Kashkari also said, in an interview after the event, that mobility is almost mandatory for individual economic success. He recounted a visit to the Iron Range shortly after starting in his role in January 2016.
"I pointed out to the (laid-off) workers there that there are a lot of skilled trade jobs around the Twin Cities," he said. "You may not get the ideal job you want in the location you want, and you may have to move for that opportunity. We all want to live where we want to live, but it doesn't always line up with what our skills are, and where the needs are."
Northern Wisconsin has the highest unemployment rates in the state, much like northern Minnesota's stubbornly high rates compared to statewide and urban numbers that are approaching full employment.
Kashkari called monetary policy - setting interest rates - a "blunt instrument" that can't target certain regions or populations that may need more help than others. But he seemed to sympathize with residents who asked him questions about how rural areas can see the same kind of economic success many metro areas are enjoying.

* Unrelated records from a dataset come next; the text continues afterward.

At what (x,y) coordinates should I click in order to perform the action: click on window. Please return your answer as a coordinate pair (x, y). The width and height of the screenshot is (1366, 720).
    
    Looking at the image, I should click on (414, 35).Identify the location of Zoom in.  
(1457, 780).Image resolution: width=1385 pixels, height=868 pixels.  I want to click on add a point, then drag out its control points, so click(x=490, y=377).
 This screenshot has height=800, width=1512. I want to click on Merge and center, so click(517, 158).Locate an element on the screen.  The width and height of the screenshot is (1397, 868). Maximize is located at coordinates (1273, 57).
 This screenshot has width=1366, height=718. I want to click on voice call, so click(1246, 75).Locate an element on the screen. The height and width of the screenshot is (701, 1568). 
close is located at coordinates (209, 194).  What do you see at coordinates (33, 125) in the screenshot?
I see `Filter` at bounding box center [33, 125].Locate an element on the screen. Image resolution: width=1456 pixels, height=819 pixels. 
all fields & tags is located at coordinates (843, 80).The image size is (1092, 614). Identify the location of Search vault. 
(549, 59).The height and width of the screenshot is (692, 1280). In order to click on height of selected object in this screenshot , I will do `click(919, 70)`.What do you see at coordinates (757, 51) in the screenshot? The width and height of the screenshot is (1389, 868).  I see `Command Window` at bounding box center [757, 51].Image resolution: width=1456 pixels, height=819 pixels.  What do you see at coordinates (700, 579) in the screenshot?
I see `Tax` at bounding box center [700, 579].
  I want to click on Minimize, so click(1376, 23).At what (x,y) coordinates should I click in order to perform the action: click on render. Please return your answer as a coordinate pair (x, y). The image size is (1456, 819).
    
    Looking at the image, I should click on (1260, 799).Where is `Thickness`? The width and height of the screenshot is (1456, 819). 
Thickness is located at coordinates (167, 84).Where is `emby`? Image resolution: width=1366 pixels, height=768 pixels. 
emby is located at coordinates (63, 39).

He was the only voting member of the Fed to say no to an interest rate hike in March, citing "slack" in the labor market and inflation sitting slightly lower than it should be. Following the forum he said many communities can be hurt by the urban/rural disparity in opportunities, but that doesn't have to be the case.
"Do you begrudge your kids for moving and going and getting an opportunity?" he posited. "If we can make these communities more attractive for young people to want to come back - that has potential."
More than once Kashkari stressed the importance of education on economic outcomes no matter the location.
"A huge determinant of economic success, as individuals, is the quality of the education you get," he said. "Our research at the Minneapolis Fed shows early childhood education ... just after birth it becomes very important. Early childhood education is very important to achieve the outcomes we all want."
More than 50 people gathered to see Kashkari talk on Wednesday night. The event is part of an ongoing series of forums that the Minneapolis Fed puts on to take the temperature of the region's economy.
The Federal Reserve Bank of Minneapolis covers Minnesota, Montana, the Dakotas, northern Wisconsin and the Upper Peninsula.
Kashkari, 43, is serving a five-year term as president and said he'd like to stay on for as many terms as he can. An Ohio native, mechanical engineer by trade and onetime candidate for governor of California, Kashkari joked he hasn't been dissuaded by the weather yet.
"My only disappointment in coming to Minnesota is how lame the winters have been so far."